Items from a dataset
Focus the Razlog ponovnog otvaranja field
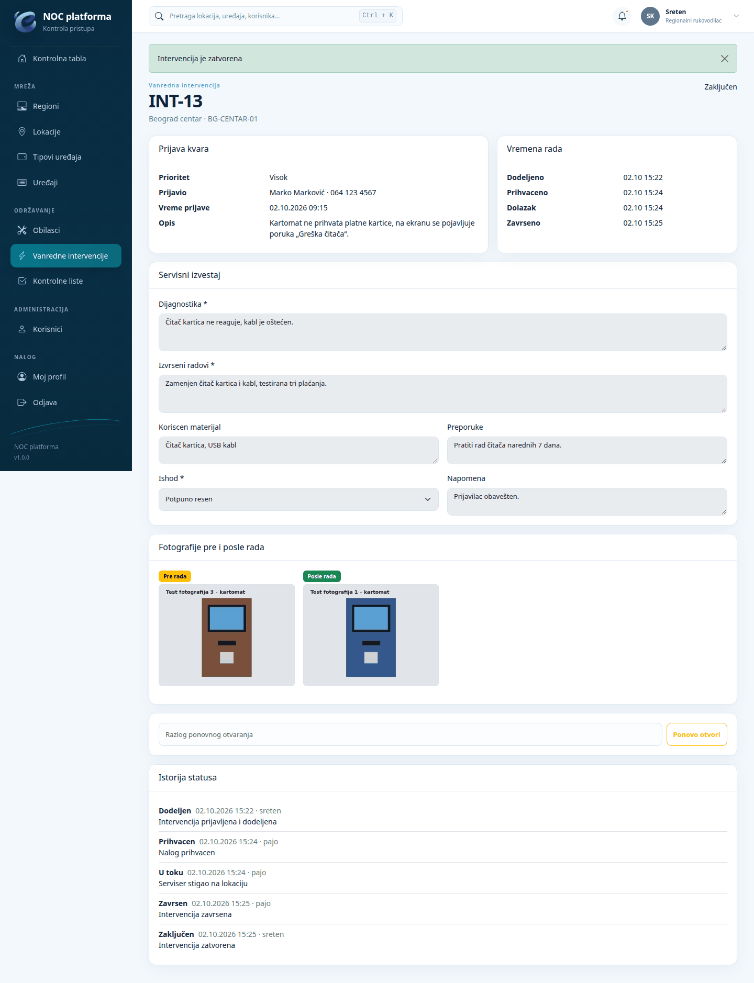 411,735
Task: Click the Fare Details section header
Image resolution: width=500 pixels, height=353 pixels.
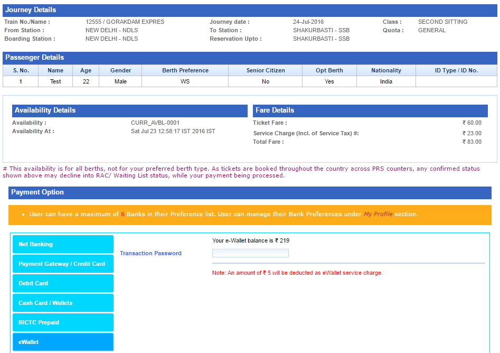Action: pyautogui.click(x=275, y=110)
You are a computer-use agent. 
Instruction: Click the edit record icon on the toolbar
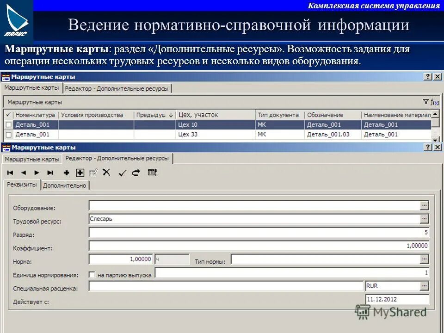pos(93,173)
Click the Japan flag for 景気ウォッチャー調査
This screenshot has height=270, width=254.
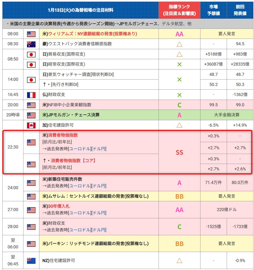[x=31, y=80]
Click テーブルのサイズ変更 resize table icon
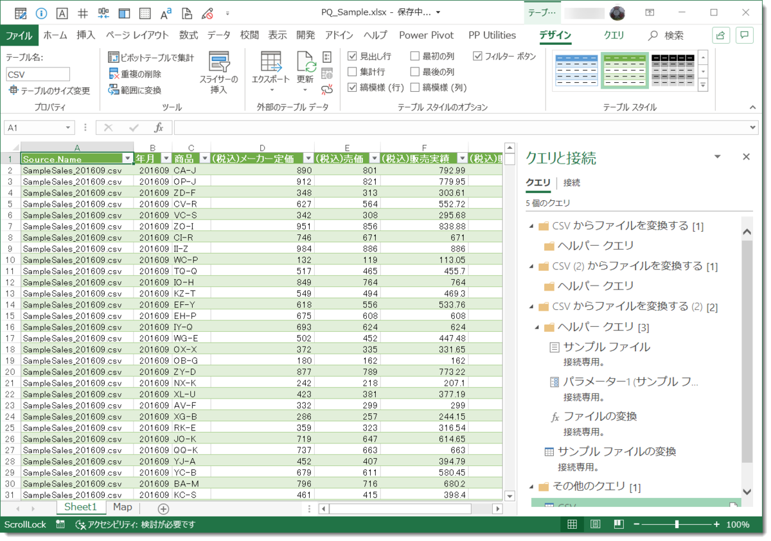The height and width of the screenshot is (541, 771). [x=35, y=89]
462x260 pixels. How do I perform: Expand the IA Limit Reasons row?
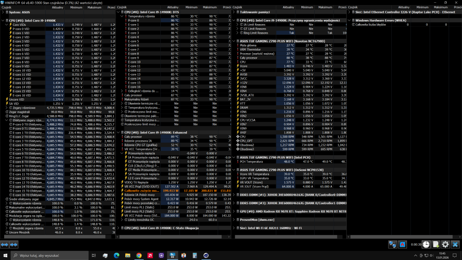(x=237, y=24)
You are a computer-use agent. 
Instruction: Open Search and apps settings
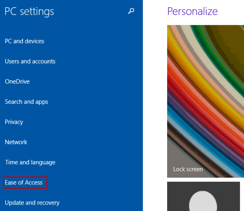pyautogui.click(x=26, y=102)
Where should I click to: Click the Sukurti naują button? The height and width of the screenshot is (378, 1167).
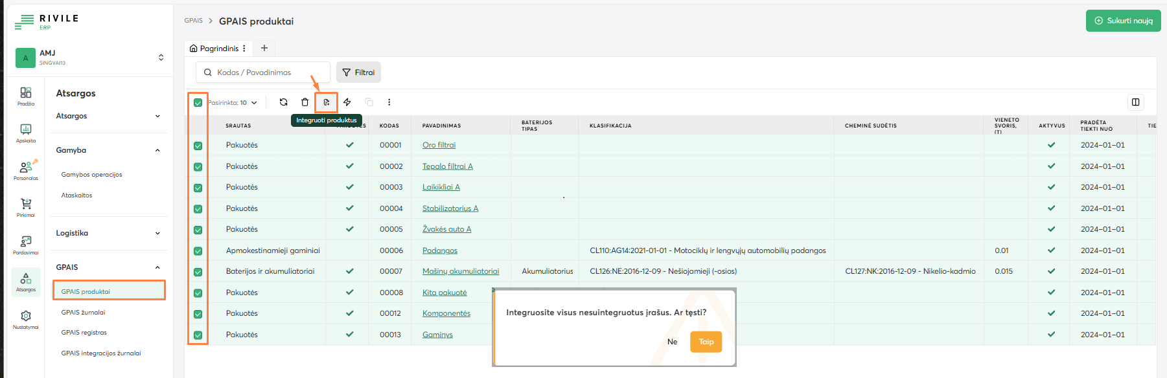(1123, 21)
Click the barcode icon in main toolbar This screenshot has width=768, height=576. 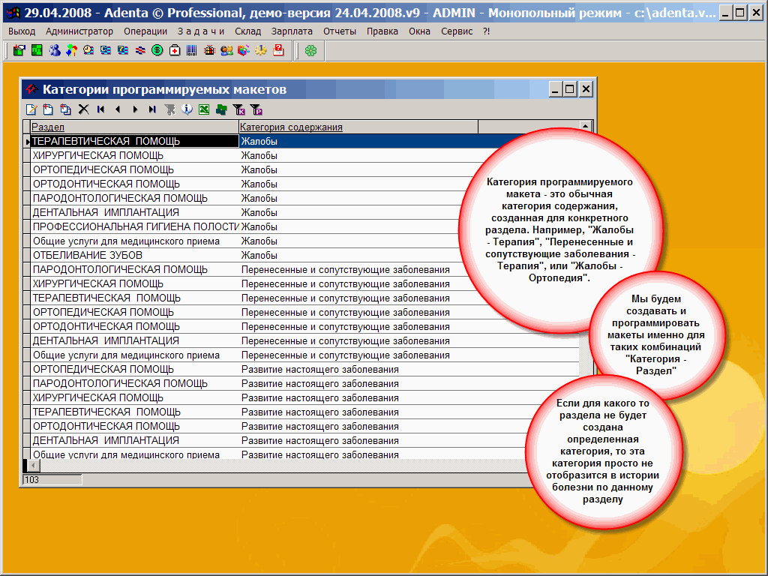[x=192, y=50]
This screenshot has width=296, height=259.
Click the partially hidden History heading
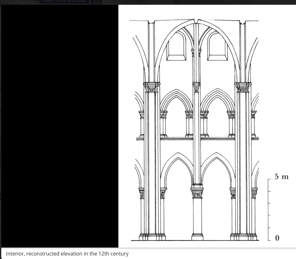10,3
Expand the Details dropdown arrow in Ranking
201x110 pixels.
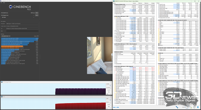coord(38,36)
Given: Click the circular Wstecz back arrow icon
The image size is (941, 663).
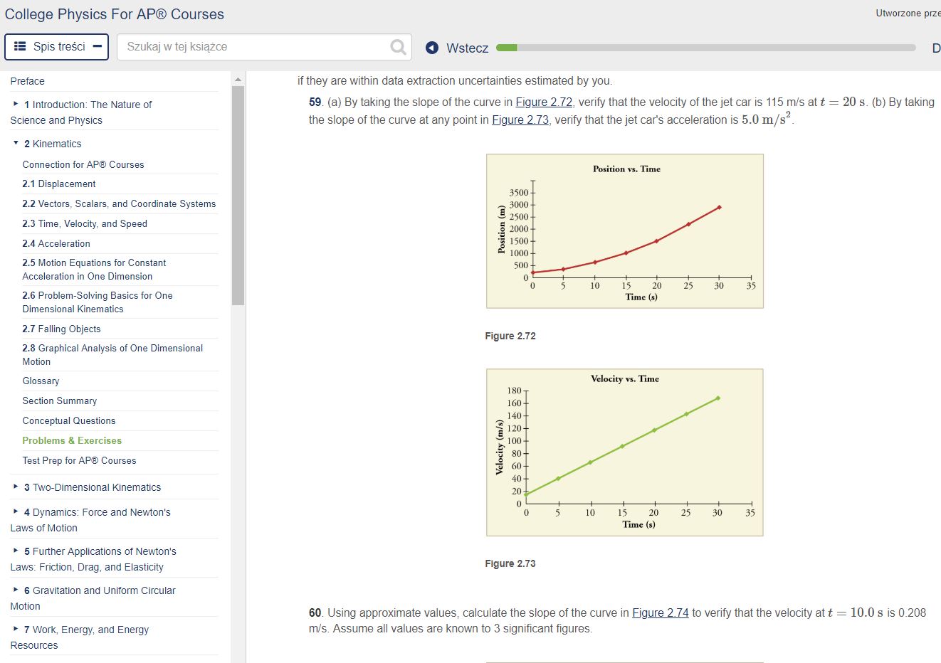Looking at the screenshot, I should click(x=431, y=48).
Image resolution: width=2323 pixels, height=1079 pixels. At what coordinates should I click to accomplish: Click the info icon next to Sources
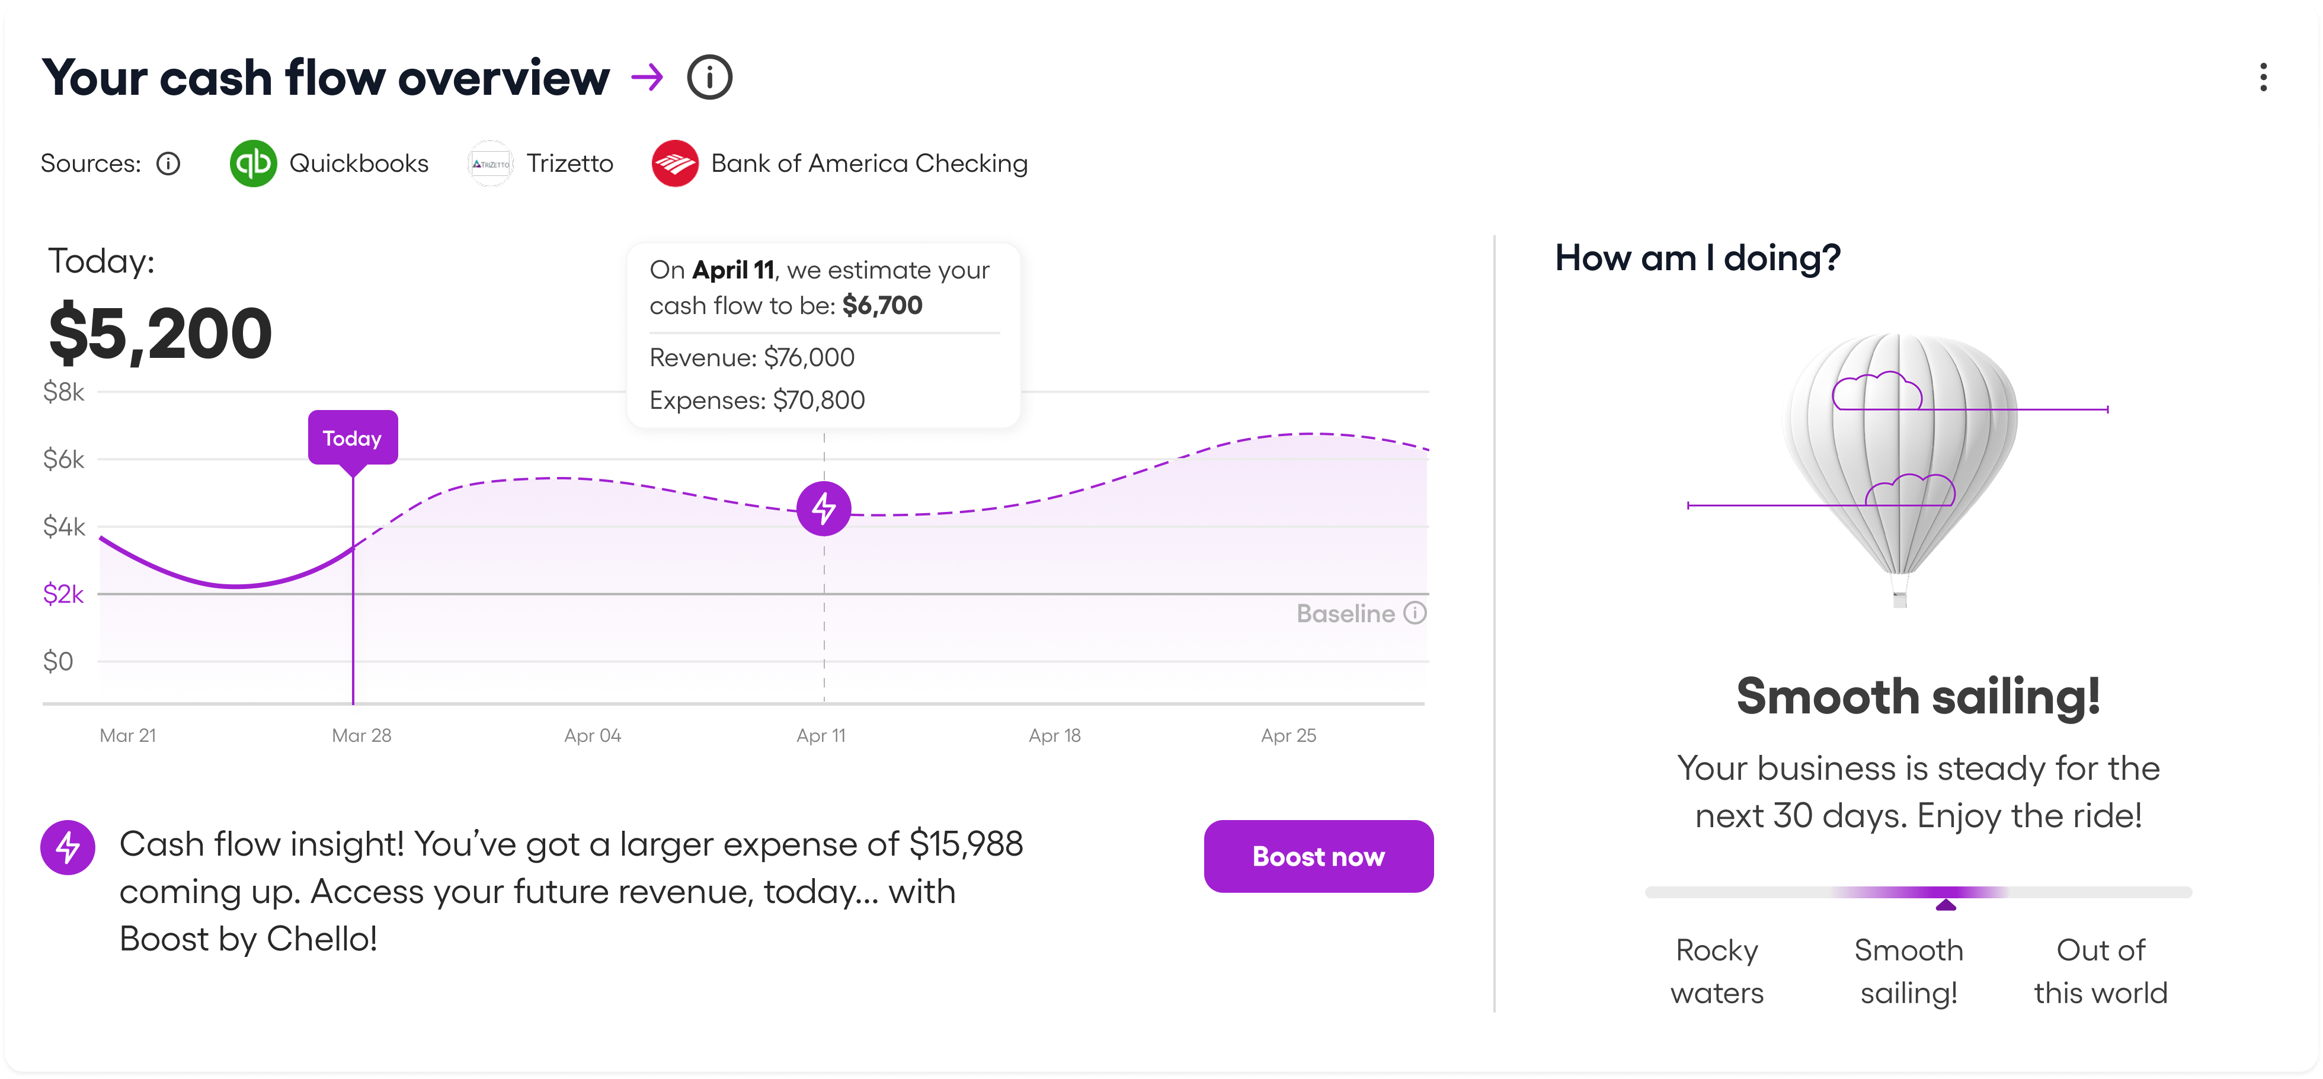169,163
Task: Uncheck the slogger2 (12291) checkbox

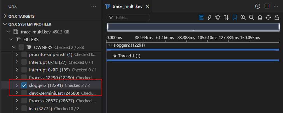Action: (24, 85)
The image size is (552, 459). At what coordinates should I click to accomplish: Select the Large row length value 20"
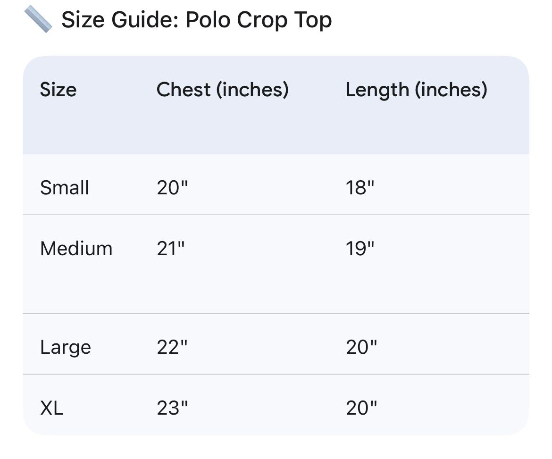[361, 347]
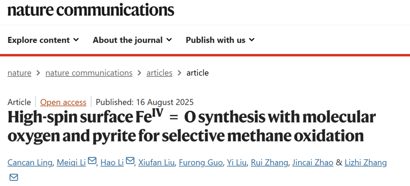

• _TASK DETAILS_
Copy word for word everything from the start of the entries down to the line containing "The height and width of the screenshot is (541, 771).", and leave out the pictures.

• _WRITTEN RESPONSE_
Focus the Razlog ponovnog otvaranja field
 411,735
Task: Click the Fare Details section header
Image resolution: width=500 pixels, height=353 pixels.
Action: pyautogui.click(x=275, y=110)
You are a computer-use agent. 
Instruction: Click the edit record icon on the toolbar
pos(93,173)
Click the Japan flag for 景気ウォッチャー調査
This screenshot has height=270, width=254.
[x=31, y=80]
Click テーブルのサイズ変更 resize table icon
The height and width of the screenshot is (541, 771). [x=35, y=89]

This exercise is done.